CONSIGNE -
Quelle suite donneriez-vous au texte sur les difficultés à travailler en équipe, en reprenant juste après sa dernière phrase ?

EXTRAIT À LIRE -
« Il a encore fait ceci, elle n’a toujours pas fait cela, il n’a encore rien compris, on dirait qu’elle le fait exprès, elle m’a dans le nez, il ne m’écoute jamais, ils n’en font qu’à leur tête, il n’a aucun sens de ses responsabilités, ça fait vingt fois que je leur dis, c’est comme si je n’avais rien fait, de toutes façons, une fois de plus, comme toujours, et voilà, ça ne m’étonne même plus, je ne sais pas pourquoi je continue à faire des efforts, s’il n’est pas content il n’a qu’à partir, de toutes façons elle ne peut pas me virer, elle peut toujours courir pour avoir son dossier demain matin, il peut toujours courir pour avoir son augmentation le mois prochain… »
Hélas, hélas, qui n’a jamais entendu ou proféré de tels cris de fatigue, de découragement ou de colère ? Il n’est pas rare que les membres d’une même équipe aient le sentiment d’être en lutte contre leurs collaborateurs. Lutte pour obtenir les éléments nécessaires à leur travail, lutte pour se faire entendre, lutte pour avancer méthodiquement, lutte pour un climat cordial… Il semble extrêmement difficile à un groupe de marcher ensemble, au même rythme, vers le même objectif, chacun tenant le rôle qui lui incombe, sans empiéter sur le voisin mais néanmoins conscient et à l’écoute des besoins de ses collaborateurs. Conscient de la globalité du système dans lequel il s’inscrit. Conscient de sa responsabilité, de ses compétences et de ses limites.
Pourquoi de telles difficultés à être ensemble ?
De multiples raisons et leurs remèdes ont déjà été avancées par de nombreux cerveaux pertinents. On accuse le manque de vision, le manque de communication, le manque d’écoute, le manque de remise en question, le manque de formation, le manque de confiance, la manque de clairvoyance, le manque de bonne volonté, le manque de réalisme… Mais de qui ? Car dans la plupart des quotidiens, quoi qu’il en soit, c’est avant tout l’autre qu’on accuse. Cet éternel « moi je, toi tu » qui n’a jamais rien résolu mais conforte celui qui le dit dans son bon droit, déversant sur l’autre toute la responsabilité de la situation.

DONNÉES FOURNIES -
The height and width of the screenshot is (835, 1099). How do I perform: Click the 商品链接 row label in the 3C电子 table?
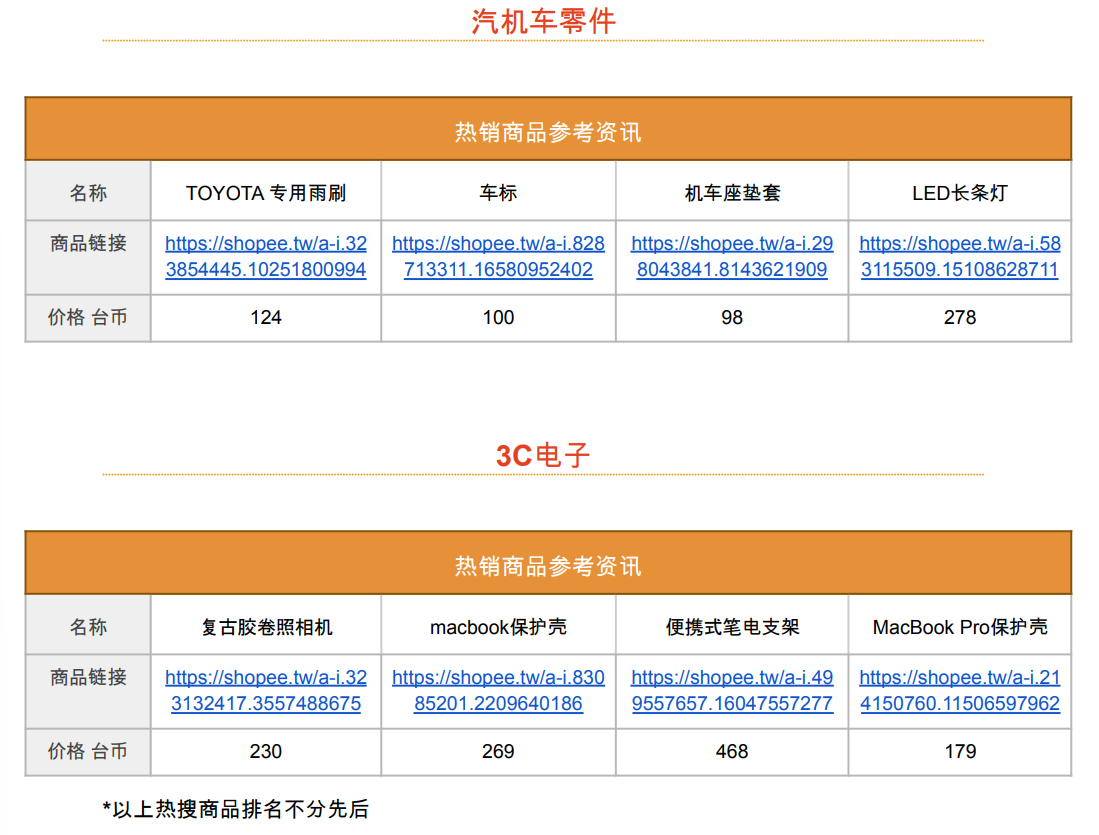[88, 678]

RÉPONSE -
Je suis horrifiée quand j’entends dire qu’un manager ne doit pas s’excuser, sans quoi il perd de son autorité. Qu’il doit être stable et se montrer infaillible, faute de quoi ses collaborateurs finiront par douter de lui. Je suis dépitée quand j’entends des managers me raconter leurs efforts pour rendre la communication plus fluide, et le manque de répondant de la part de leurs équipes à cette ouverture. Alors, faut-il s’ouvrir ou ne faut-il pas ? Quels risques peut-on prendre dans la construction des rapports de travail ? Comment donner la parole et la prendre en compte sans risquer de faire vaciller toute la structure ? Comment faire baisser les barrières qui nous tiennent séparés et transformer petit à petit le ‘moi je, toi tu » en conscience collective ?
Des méthodes magiques venues d’ailleurs ?
L’arrivée en France des méthodes de management et de développement personnel à l’américaine nous ont, je crois, fourvoyés dans notre positionnement face à ces questions. Nous avons cru que ces méthodes allaient nous sauver des dysfonctionnements dont nous sommes à la fois victimes et promoteurs. Nous avons cru que nous étions américains. We are all Americans, dîmes-nous un certain jour de septembre de début de millénaire. Comme nous sommes tous Charlie aujourd’hui à travers le monde.
Eh bien non, nous ne sommes ni Charlie ni américains. Il nous faut inventer des réponses qui nous soient propres. De même que personne ne pourra jamais dessiner comme Charb, Tignous ou Wolinski, personne ni aucun groupe ne pourra jamais se développer avec les méthodes des autres, surtout si elles viennent de loin. Chaque groupe a besoin d’inventer en interne des réponses spécifiques à ses dysfonctionnements. Le « moi je, toi tu », doit devenir « comment nous? »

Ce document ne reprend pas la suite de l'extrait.